Hot pepper sauce and fire roasted tomatoes spice up a vegetarian rice and beans.

  • 4

Ingredients

  • 3 tablespoons vegetable oil
  • 2 large stalks celery, finely chopped
  • 2 large carrots, finely chopped
  • 1 medium (4-6 ounces) red pepper, finely chopped
  • 1 small (4-6 ounces) onion, finely chopped
  • Salt
  • Pepper
  • 1 1/2 cups long grain white rice
  • 3 cups water
  • 2 cloves garlic, crushed with press
  • 1 teaspoon chili powder
  • 3 cups cooked red kidney beans, or 2 cans (15 ounces each) low-sodium red kidney beans
  • 1 can (28 ounces) diced fire-roasted tomatoes
  • 1 tablespoon tomato paste
  • 1 or 2 teaspoons hot pepper sauce
  • 1/2 cup packed fresh flat-leaf parsley, finely chopped

Preparation

Step 1

In 4-quart saucepan, heat 2 tablespoons oil on medium-high until hot. Add celery, carrots, red pepper, onion, 1/4 teaspoon salt, and 1/4 teaspoon freshly ground black pepper; cook 5 minutes or until just tender, stirring occasionally. Stir in rice until well mixed, then add water. Heat to boiling on high. Cover, reduce heat to medium-low, and simmer 15 minutes. Reduce heat to low and simmer 15 minutes longer.
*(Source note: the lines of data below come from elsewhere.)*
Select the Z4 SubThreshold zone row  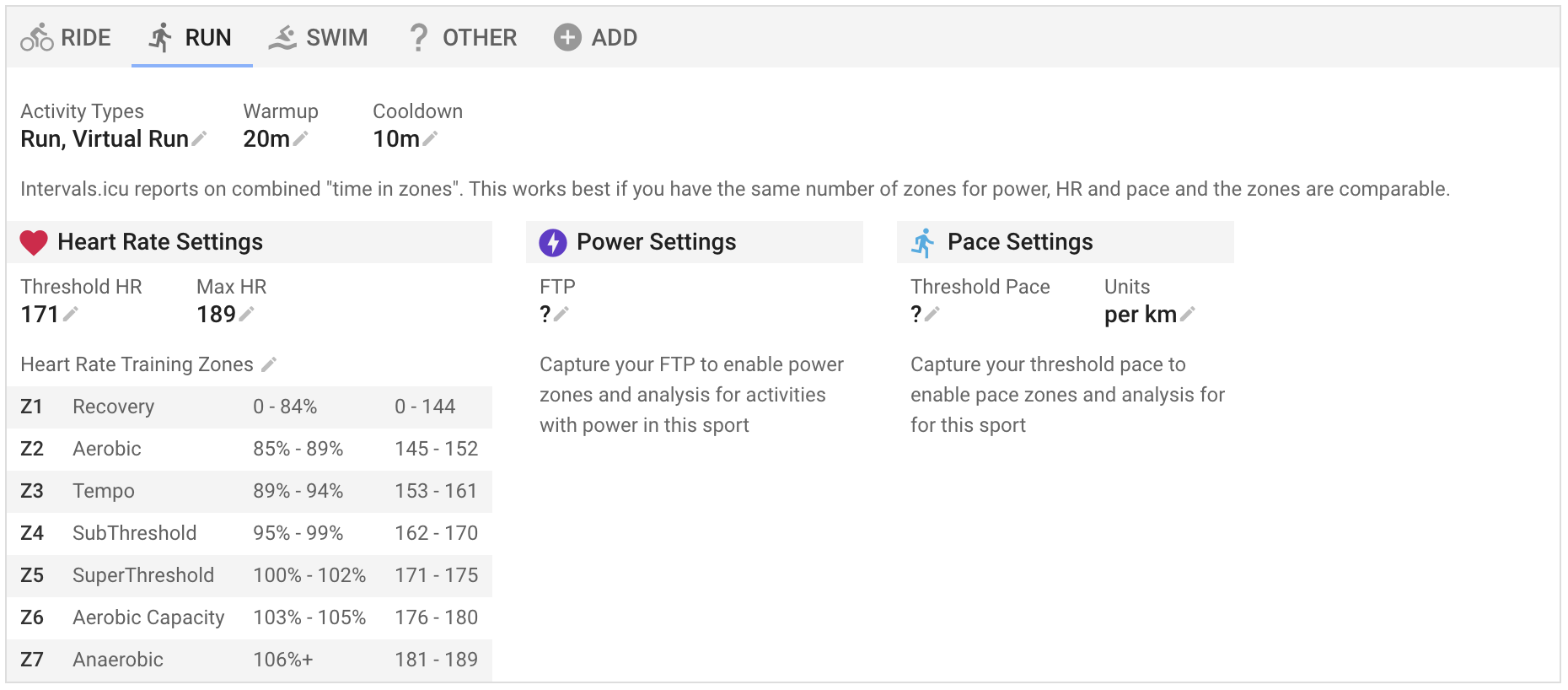250,534
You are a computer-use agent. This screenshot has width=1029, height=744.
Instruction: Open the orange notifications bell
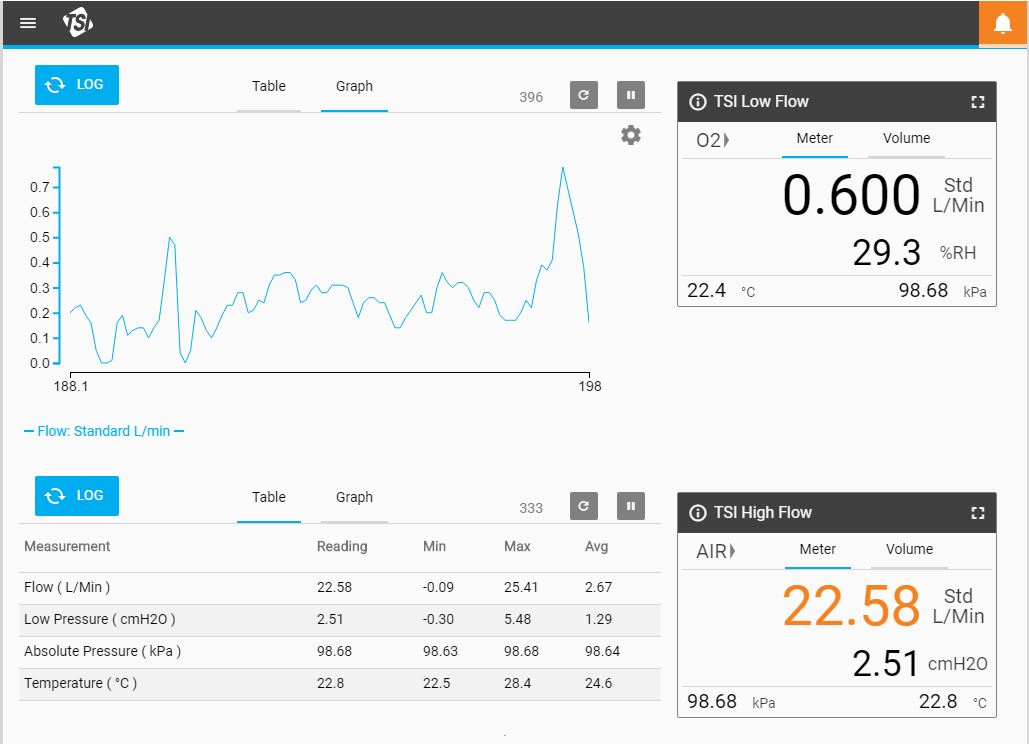[1003, 23]
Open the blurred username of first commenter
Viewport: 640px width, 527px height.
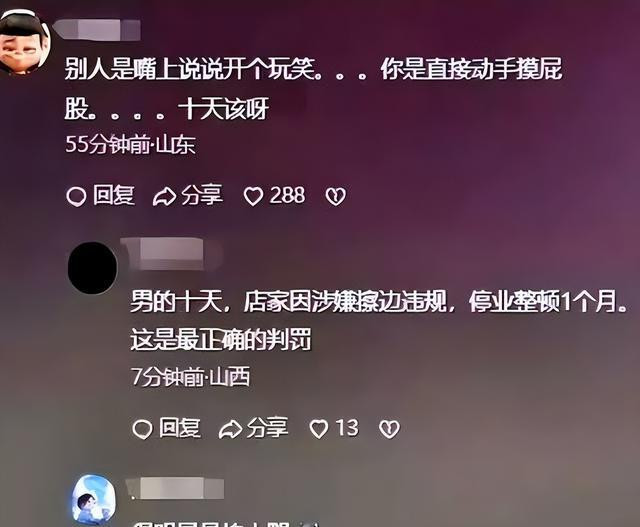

Meanwhile, in 12-inch skillet, heat remaining 1 tablespoon oil on medium until hot. Add garlic and chili powder and cook 30 seconds or until fragrant, stirring. Stir in beans, tomatoes, and tomato paste. Reduce heat to medium-low and simmer 15 minutes, stirring occasionally. Stir in hot sauce to taste.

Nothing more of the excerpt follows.